Music Interview: Offsides ready to get onside

By Nathan Atnikov

Some musicians choose to be independent, while others have independence thrust upon them. Of course, those in the latter group are commonly referred to as unemployed. Such is not the case for Montreal-based hip-hop group Offsides. After forming in 1996 the group briefly shopped their demo for a major label deal before deciding to come out on their own label, OdoubleF Records. Made up of emcees Malicious, Bailey, and Lokey, along with dj D.R. One, Offsides speak as confidently as they rap. It’s clear they take music seriously, both as a business and a passion.
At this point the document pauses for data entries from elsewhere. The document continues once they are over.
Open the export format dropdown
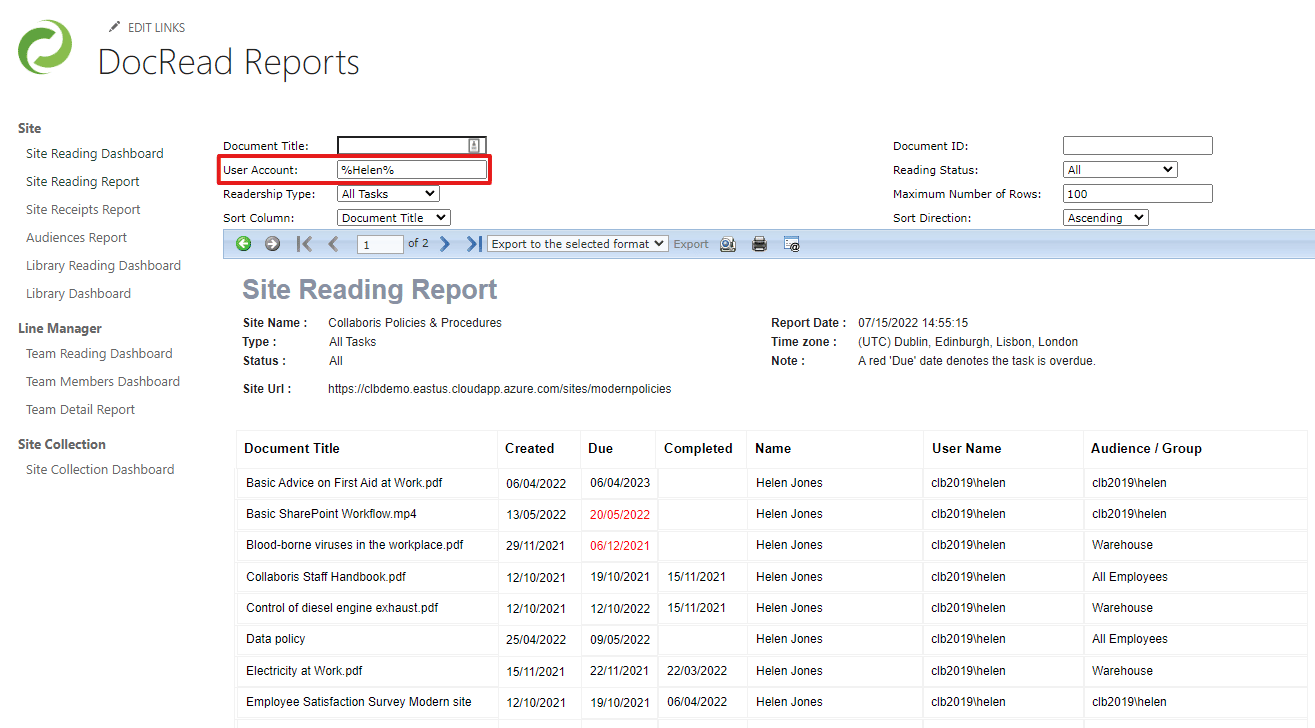 pos(577,243)
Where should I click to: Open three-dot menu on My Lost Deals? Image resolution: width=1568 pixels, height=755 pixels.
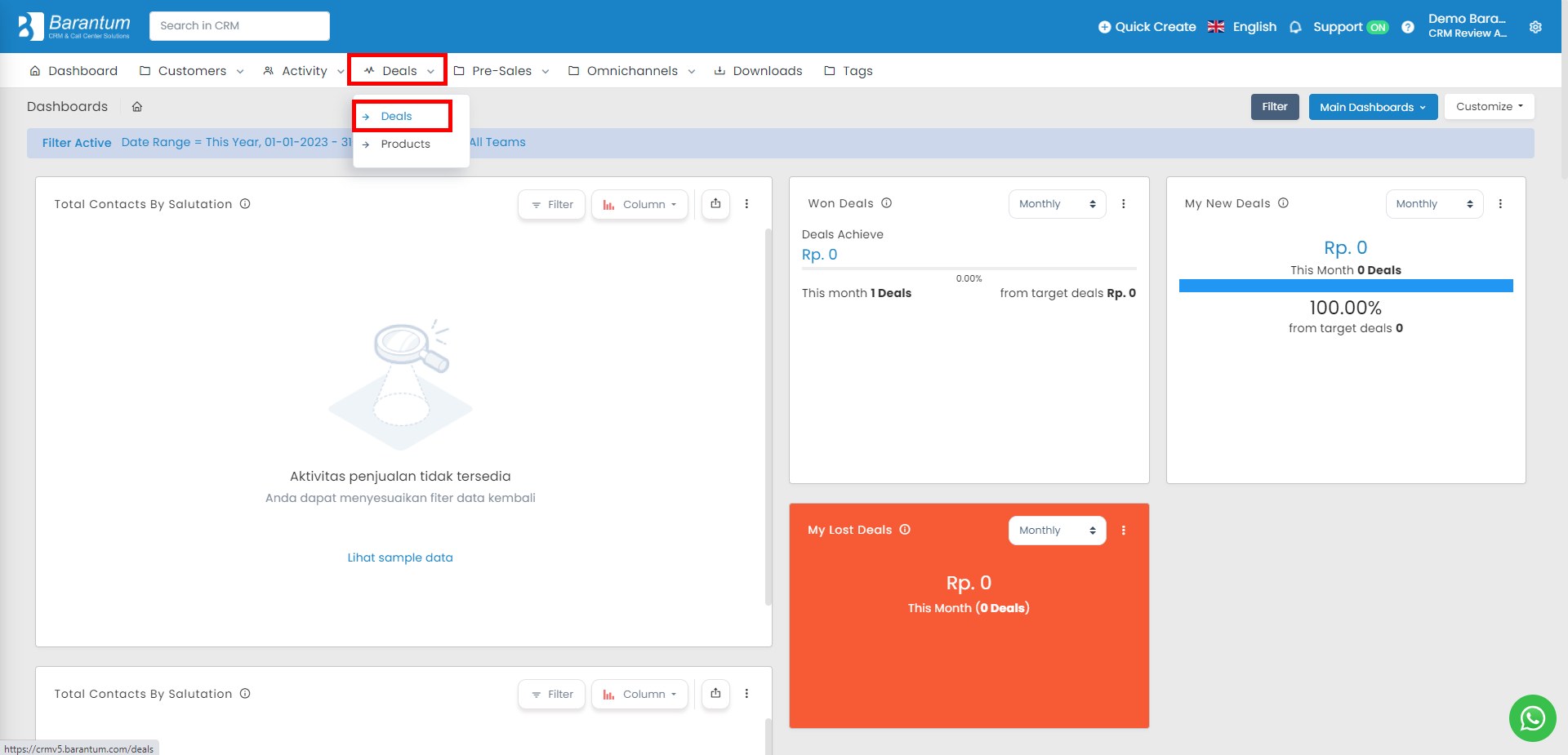(x=1124, y=531)
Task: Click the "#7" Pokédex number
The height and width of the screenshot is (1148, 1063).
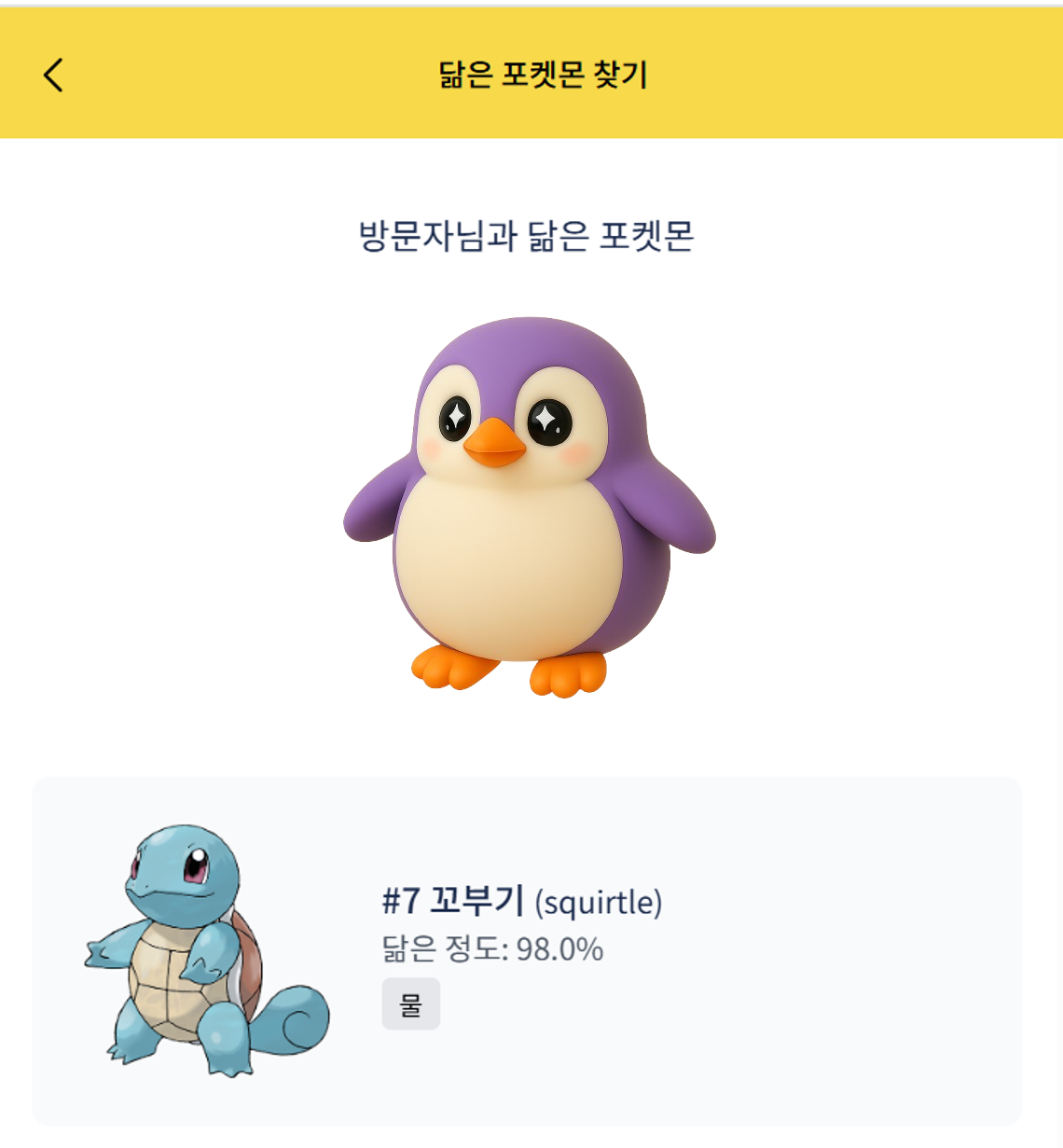Action: pyautogui.click(x=401, y=901)
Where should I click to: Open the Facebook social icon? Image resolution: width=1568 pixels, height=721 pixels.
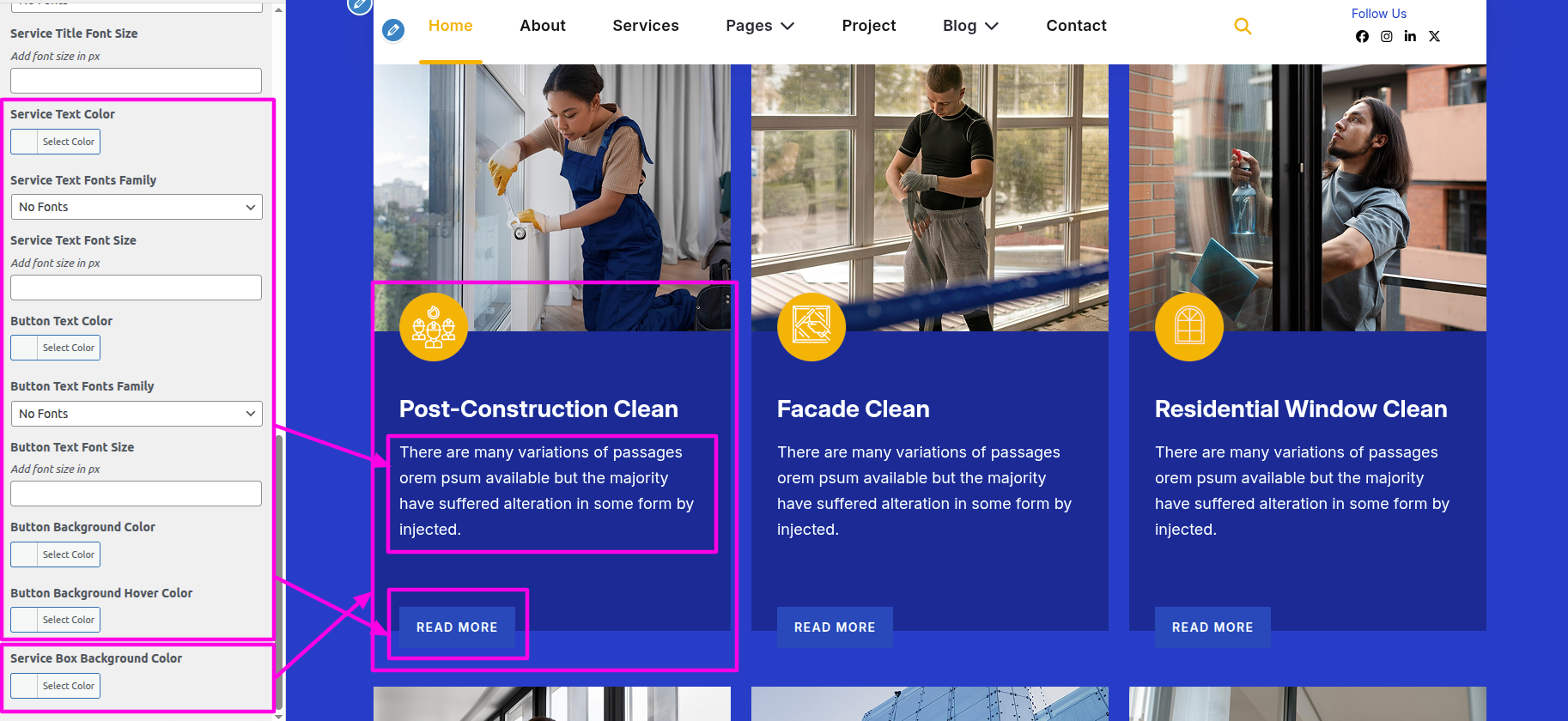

“Seeing the people around us,” says Malicious. “What’s happened with them when they’ve gone on either an indie label or a major label that’s shelved them for a little bit, we just felt it would be good for us to take the initial step with our own product. Being on our own label we’re able to dictate our own moves, and if all else fails, we take the brunt of it and reap the benefits as well.”

It’s easy enough for a group like Offsides to say they don’t need the support of a major label, but to actually stick it out is another thing. This summer’s Foul Language is the group’s first lp in eight years and as an independent act they’ve had to use their own money to promote themselves. Malicious, however, seems confident the end will justify the means.

“As a camp, we’re ready to take a little bit of extra time to get the public notice that we would get with a major,” he explains. “But there’s a lot of benefits that you get out of being independent. We pride ourselves on quality in terms of the product that we put out. If you play a G-Unit track in a club, and we have a banger ourselves, I don’t see why it shouldn’t get rotated too.”

The business sense Offsides possess isn’t without a purpose. Under all of the business strategy is a true passion for the music they make, and the group seems genuinely flattered, if not a bit overwhelmed, by the positive reactions they have garnered internationally. While proud of their first studio effort, the group’s first love is live performance, evidenced by the fact they light up when given the opportunity to talk about their current Canadian tour.

“We come out to entertain the people,” Bailey says, “if you guys are not entertained, then we did not do our job.”

“For all those who haven’t had a chance to actually hear Offsides or see Offsides live,” Malicious adds, “one of our strongest suits is our live performance, as opposed to what we do on record or in the studio. We prepared ourselves before actually going in to record, to make sure our stage show was up to par. When people come out to see us, they get the actual Offsides experience there.”